El Gobierno Nacional informó que César Mauricio Velásquez, embajador de Colombia en el Vaticano, seguirá en el cargo.
Pese a la orden que la Corte Constitucional le ordenó a la Procuraduría General tramitar y dar respuesta a una queja por injuria interpuesta por el expresidente de la Corte Suprema de Justicia, César Julio Valencia Copete, en contra del exjefe de prensa de Presidencia y actual embajador de Colombia ante el Vaticano, César Mauricio Velásquez, la canciller María Ángela Holguín dijo que de momento sólo hay una indagación preliminar.
En ese sentido, recordó que fue él mismo quien de manera voluntaria fue y dio una declaración ante las autoridades.

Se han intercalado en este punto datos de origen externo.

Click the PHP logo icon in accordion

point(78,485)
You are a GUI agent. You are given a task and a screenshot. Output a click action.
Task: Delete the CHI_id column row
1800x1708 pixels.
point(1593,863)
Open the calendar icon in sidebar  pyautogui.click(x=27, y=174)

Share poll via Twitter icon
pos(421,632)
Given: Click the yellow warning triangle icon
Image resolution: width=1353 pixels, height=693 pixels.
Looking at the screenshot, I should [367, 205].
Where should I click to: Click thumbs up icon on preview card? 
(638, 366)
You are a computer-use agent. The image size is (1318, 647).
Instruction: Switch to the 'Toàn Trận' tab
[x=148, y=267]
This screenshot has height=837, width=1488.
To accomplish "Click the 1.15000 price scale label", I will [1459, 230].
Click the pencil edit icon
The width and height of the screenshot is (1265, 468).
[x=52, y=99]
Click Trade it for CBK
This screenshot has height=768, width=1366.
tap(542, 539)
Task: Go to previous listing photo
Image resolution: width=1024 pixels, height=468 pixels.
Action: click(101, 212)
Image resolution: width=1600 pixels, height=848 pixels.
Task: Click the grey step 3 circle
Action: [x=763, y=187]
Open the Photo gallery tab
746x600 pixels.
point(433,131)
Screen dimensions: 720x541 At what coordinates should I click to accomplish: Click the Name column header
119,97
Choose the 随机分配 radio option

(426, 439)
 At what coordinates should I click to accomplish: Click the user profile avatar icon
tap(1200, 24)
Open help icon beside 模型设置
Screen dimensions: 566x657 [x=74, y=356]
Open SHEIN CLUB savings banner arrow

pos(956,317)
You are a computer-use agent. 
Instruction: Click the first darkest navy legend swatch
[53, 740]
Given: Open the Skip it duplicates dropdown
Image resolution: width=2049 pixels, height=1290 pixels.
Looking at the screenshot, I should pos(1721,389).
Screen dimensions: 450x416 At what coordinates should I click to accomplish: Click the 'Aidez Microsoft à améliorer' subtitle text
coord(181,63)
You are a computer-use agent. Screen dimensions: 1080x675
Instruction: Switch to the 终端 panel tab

Sin embargo, la ministra es enfática en advertir que “en el momento que haya una investigación formal se retirará de la embajada” a Velásquez.
Igualmente, en diálogo con La W, consideró que en este caso debe ser tenida en cuenta “la presunción de inocencia y la vida pasada”. “Ha sido una persona recta en todas sus actuaciones y tampoco queremos pasar por encima de la presunción de inocencia”, aseguró.
Y recalcó: “Estén seguros que en el momento que haya algo más que una simple declaración, el embajador volverá al país”.
La orden de la Corte a la Procuraduría
El pasado miércoles, con una votación de 3 a 1, la Corte Constitucional le ordenó a la Procuraduría General tramitar y dar respuesta en las próximas 48 horas a una queja por injuria interpuesta por el expresidente de la Corte Suprema de Justicia, César Julio Valencia Copete en contra del exjefe de prensa de Presidencia y actual embajador de Colombia ante el Vaticano, César Mauricio Velásquez.
En la queja interpuesta por el exmagistrado se señalaba que Velásquez emitió un comunicado en el que señalaba que César Julio Valencia Copete era “investigado” por haber dicho que el entonces presidente Álvaro Uribe Vélez lo había llamado con el fin de preguntarle sobre los procesos que se adelantaban en el alto tribunal contra algunos congresistas, principalmente el senador Mario Uribe, por la llamada parapolítica.
En la queja se manifestaba que el expresidente de la Corte Suprema de Justicia había “afirmado mentirosamente” la existencia de dicha llamada. Por lo que Valencia Copete le pidió en ese momento a la Procuraduría General que investigara a Velásquez por abuso de autoridad al utilizar una institución y bienes del Estado a favor del Presidente y para deshonrarlo.